● WHAT IS EXPECTED
Please copy each line of the records below that includes the word "agent".

● SOURCE MATERIAL
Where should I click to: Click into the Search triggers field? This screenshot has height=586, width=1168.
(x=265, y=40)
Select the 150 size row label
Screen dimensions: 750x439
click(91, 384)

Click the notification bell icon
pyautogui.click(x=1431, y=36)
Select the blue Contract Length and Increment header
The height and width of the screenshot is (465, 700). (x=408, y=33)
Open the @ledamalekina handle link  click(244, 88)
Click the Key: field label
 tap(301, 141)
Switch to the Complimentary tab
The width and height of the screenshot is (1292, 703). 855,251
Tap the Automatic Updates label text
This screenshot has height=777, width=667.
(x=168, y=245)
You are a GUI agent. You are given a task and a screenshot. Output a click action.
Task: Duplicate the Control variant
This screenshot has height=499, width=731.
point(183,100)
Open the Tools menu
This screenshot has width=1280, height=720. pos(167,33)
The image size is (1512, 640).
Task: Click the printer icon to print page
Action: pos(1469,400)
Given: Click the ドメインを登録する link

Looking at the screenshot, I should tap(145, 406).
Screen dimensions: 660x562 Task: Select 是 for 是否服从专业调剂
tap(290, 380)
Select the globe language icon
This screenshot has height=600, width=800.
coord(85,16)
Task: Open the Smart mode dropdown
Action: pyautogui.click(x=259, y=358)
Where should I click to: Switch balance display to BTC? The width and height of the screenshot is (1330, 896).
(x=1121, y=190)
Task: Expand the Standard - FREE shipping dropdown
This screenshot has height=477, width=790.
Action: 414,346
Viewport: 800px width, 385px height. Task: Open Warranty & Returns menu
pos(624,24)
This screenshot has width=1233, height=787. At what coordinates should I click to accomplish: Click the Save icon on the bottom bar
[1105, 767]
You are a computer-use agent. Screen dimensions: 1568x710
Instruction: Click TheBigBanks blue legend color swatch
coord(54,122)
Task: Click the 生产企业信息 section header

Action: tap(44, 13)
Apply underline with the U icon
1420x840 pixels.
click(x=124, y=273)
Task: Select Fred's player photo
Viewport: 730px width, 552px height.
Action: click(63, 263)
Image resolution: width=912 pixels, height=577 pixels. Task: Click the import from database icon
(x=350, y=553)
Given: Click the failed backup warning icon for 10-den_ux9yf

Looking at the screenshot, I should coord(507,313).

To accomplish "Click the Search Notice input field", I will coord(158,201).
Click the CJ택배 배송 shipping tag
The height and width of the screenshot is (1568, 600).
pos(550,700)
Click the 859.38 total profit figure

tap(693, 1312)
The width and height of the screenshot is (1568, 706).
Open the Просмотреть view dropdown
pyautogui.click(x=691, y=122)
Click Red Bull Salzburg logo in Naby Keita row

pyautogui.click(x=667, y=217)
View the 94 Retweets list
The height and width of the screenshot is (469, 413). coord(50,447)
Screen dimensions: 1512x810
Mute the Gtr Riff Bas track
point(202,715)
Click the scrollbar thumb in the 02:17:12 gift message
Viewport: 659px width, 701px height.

● WRITTEN ANSWER
You are a GUI agent. You are given a task and a screenshot. Output a click action.
You are a computer-use agent. Screen dimensions: 1568x710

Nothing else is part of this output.